----- Exercise data

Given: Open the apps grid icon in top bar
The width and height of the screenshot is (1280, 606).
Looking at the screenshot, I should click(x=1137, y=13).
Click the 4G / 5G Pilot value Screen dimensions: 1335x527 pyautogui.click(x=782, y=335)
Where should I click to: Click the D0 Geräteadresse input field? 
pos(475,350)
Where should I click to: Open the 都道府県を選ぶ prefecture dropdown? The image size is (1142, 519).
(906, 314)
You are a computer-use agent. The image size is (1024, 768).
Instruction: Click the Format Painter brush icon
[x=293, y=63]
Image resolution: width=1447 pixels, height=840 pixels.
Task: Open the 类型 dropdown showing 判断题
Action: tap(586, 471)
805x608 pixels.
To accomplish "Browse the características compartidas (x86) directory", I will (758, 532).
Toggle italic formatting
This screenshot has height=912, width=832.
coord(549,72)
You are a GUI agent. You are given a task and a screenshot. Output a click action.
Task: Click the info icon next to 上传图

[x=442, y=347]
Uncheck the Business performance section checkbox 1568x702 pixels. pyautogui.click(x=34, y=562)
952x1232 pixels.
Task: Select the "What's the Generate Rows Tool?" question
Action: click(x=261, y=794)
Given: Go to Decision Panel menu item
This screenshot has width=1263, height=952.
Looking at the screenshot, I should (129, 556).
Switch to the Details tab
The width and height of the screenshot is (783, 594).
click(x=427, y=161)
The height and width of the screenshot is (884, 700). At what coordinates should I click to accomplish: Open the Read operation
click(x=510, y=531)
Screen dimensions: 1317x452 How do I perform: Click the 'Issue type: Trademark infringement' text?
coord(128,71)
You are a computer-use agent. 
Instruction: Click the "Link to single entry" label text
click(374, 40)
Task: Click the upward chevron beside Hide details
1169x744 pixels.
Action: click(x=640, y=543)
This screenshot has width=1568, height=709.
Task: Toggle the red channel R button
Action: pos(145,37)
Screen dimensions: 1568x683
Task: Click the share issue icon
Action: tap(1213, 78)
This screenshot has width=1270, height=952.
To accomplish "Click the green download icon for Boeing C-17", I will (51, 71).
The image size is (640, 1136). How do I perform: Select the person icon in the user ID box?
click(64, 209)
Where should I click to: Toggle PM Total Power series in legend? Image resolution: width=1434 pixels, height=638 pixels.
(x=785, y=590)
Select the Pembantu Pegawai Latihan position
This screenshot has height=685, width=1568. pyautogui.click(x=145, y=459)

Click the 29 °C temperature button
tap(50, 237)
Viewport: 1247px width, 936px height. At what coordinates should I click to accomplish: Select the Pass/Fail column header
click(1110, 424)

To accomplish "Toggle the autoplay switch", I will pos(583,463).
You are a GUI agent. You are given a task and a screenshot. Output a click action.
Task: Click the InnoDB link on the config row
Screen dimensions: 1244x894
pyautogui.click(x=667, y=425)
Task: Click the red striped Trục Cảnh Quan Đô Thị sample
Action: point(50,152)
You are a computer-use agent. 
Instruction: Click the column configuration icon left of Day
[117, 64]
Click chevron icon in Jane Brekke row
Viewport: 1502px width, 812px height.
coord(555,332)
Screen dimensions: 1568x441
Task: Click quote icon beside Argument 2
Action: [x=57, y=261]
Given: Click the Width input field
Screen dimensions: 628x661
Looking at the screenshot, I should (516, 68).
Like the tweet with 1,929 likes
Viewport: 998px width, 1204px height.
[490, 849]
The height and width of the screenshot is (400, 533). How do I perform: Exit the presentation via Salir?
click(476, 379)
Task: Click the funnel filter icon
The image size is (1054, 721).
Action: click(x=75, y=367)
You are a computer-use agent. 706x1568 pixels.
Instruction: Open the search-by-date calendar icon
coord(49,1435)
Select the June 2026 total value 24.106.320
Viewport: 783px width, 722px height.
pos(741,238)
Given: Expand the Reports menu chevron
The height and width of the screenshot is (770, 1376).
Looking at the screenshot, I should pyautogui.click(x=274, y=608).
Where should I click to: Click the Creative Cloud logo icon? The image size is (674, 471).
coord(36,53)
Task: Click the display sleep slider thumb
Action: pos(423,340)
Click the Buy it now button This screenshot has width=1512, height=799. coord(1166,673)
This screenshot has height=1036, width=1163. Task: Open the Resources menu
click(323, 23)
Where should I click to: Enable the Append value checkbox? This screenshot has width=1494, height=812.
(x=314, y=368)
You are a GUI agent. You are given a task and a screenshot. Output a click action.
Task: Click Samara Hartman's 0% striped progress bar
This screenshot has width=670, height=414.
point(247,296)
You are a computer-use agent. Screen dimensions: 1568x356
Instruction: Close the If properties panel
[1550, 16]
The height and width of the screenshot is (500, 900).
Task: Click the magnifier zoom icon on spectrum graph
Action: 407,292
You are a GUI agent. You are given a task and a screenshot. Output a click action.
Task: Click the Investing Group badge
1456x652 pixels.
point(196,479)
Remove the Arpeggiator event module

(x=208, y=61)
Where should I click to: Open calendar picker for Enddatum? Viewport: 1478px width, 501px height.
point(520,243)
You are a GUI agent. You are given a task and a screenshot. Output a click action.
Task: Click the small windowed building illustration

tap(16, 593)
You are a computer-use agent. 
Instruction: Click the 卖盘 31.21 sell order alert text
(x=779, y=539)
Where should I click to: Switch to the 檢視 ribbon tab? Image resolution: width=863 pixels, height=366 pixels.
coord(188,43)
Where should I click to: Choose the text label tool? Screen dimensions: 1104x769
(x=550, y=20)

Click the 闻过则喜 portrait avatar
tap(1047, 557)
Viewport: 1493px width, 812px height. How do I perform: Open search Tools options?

----------

# Your task
The answer is the data above, retyped exactly in full.

# Response below
Given: Open the apps grid icon in top bar
The width and height of the screenshot is (1280, 606).
Looking at the screenshot, I should click(x=1137, y=13).
Click the 4G / 5G Pilot value Screen dimensions: 1335x527 pyautogui.click(x=782, y=335)
Where should I click to: Click the D0 Geräteadresse input field? 
pos(475,350)
Where should I click to: Open the 都道府県を選ぶ prefecture dropdown? The image size is (1142, 519).
(906, 314)
You are a computer-use agent. The image size is (1024, 768).
Instruction: Click the Format Painter brush icon
[x=293, y=63]
Image resolution: width=1447 pixels, height=840 pixels.
Task: Open the 类型 dropdown showing 判断题
Action: tap(586, 471)
805x608 pixels.
To accomplish "Browse the características compartidas (x86) directory", I will (758, 532).
Toggle italic formatting
This screenshot has height=912, width=832.
coord(549,72)
You are a GUI agent. You are given a task and a screenshot. Output a click action.
Task: Click the info icon next to 上传图

[x=442, y=347]
Uncheck the Business performance section checkbox 1568x702 pixels. pyautogui.click(x=34, y=562)
952x1232 pixels.
Task: Select the "What's the Generate Rows Tool?" question
Action: click(x=261, y=794)
Given: Go to Decision Panel menu item
This screenshot has width=1263, height=952.
Looking at the screenshot, I should (129, 556).
Switch to the Details tab
The width and height of the screenshot is (783, 594).
click(x=427, y=161)
The height and width of the screenshot is (884, 700). At what coordinates should I click to accomplish: Open the Read operation
click(x=510, y=531)
Screen dimensions: 1317x452 How do I perform: Click the 'Issue type: Trademark infringement' text?
coord(128,71)
You are a computer-use agent. 
Instruction: Click the "Link to single entry" label text
click(374, 40)
Task: Click the upward chevron beside Hide details
1169x744 pixels.
Action: click(x=640, y=543)
This screenshot has width=1568, height=709.
Task: Toggle the red channel R button
Action: pos(145,37)
Screen dimensions: 1568x683
Task: Click the share issue icon
Action: tap(1213, 78)
This screenshot has width=1270, height=952.
To accomplish "Click the green download icon for Boeing C-17", I will (51, 71).
The image size is (640, 1136). How do I perform: Select the person icon in the user ID box?
click(64, 209)
Where should I click to: Toggle PM Total Power series in legend? Image resolution: width=1434 pixels, height=638 pixels.
(x=785, y=590)
Select the Pembantu Pegawai Latihan position
This screenshot has height=685, width=1568. pyautogui.click(x=145, y=459)

Click the 29 °C temperature button
tap(50, 237)
Viewport: 1247px width, 936px height. At what coordinates should I click to accomplish: Select the Pass/Fail column header
click(1110, 424)

To accomplish "Toggle the autoplay switch", I will pos(583,463).
You are a GUI agent. You are given a task and a screenshot. Output a click action.
Task: Click the InnoDB link on the config row
Screen dimensions: 1244x894
pyautogui.click(x=667, y=425)
Task: Click the red striped Trục Cảnh Quan Đô Thị sample
Action: point(50,152)
You are a computer-use agent. 
Instruction: Click the column configuration icon left of Day
[117, 64]
Click chevron icon in Jane Brekke row
Viewport: 1502px width, 812px height.
coord(555,332)
Screen dimensions: 1568x441
Task: Click quote icon beside Argument 2
Action: [x=57, y=261]
Given: Click the Width input field
Screen dimensions: 628x661
Looking at the screenshot, I should (516, 68).
Like the tweet with 1,929 likes
Viewport: 998px width, 1204px height.
[490, 849]
The height and width of the screenshot is (400, 533). How do I perform: Exit the presentation via Salir?
click(476, 379)
Task: Click the funnel filter icon
The image size is (1054, 721).
Action: click(x=75, y=367)
You are a computer-use agent. 706x1568 pixels.
Instruction: Open the search-by-date calendar icon
coord(49,1435)
Select the June 2026 total value 24.106.320
Viewport: 783px width, 722px height.
pos(741,238)
Given: Expand the Reports menu chevron
The height and width of the screenshot is (770, 1376).
Looking at the screenshot, I should pyautogui.click(x=274, y=608).
Where should I click to: Click the Creative Cloud logo icon? The image size is (674, 471).
coord(36,53)
Task: Click the display sleep slider thumb
Action: pos(423,340)
Click the Buy it now button This screenshot has width=1512, height=799. coord(1166,673)
This screenshot has height=1036, width=1163. Task: Open the Resources menu
click(323, 23)
Where should I click to: Enable the Append value checkbox? This screenshot has width=1494, height=812.
(x=314, y=368)
You are a GUI agent. You are given a task and a screenshot. Output a click action.
Task: Click Samara Hartman's 0% striped progress bar
This screenshot has width=670, height=414.
point(247,296)
You are a computer-use agent. Screen dimensions: 1568x356
Instruction: Close the If properties panel
[1550, 16]
The height and width of the screenshot is (500, 900).
Task: Click the magnifier zoom icon on spectrum graph
Action: 407,292
You are a GUI agent. You are given a task and a screenshot. Output a click action.
Task: Click the Investing Group badge
1456x652 pixels.
point(196,479)
Remove the Arpeggiator event module

(x=208, y=61)
Where should I click to: Open calendar picker for Enddatum? Viewport: 1478px width, 501px height.
point(520,243)
You are a GUI agent. You are given a task and a screenshot. Output a click action.
Task: Click the small windowed building illustration

tap(16, 593)
You are a computer-use agent. 
Instruction: Click the 卖盘 31.21 sell order alert text
(x=779, y=539)
Where should I click to: Switch to the 檢視 ribbon tab? Image resolution: width=863 pixels, height=366 pixels.
coord(188,43)
Where should I click to: Choose the text label tool? Screen dimensions: 1104x769
(x=550, y=20)

Click the 闻过则喜 portrait avatar
tap(1047, 557)
Viewport: 1493px width, 812px height. How do I perform: Open search Tools options?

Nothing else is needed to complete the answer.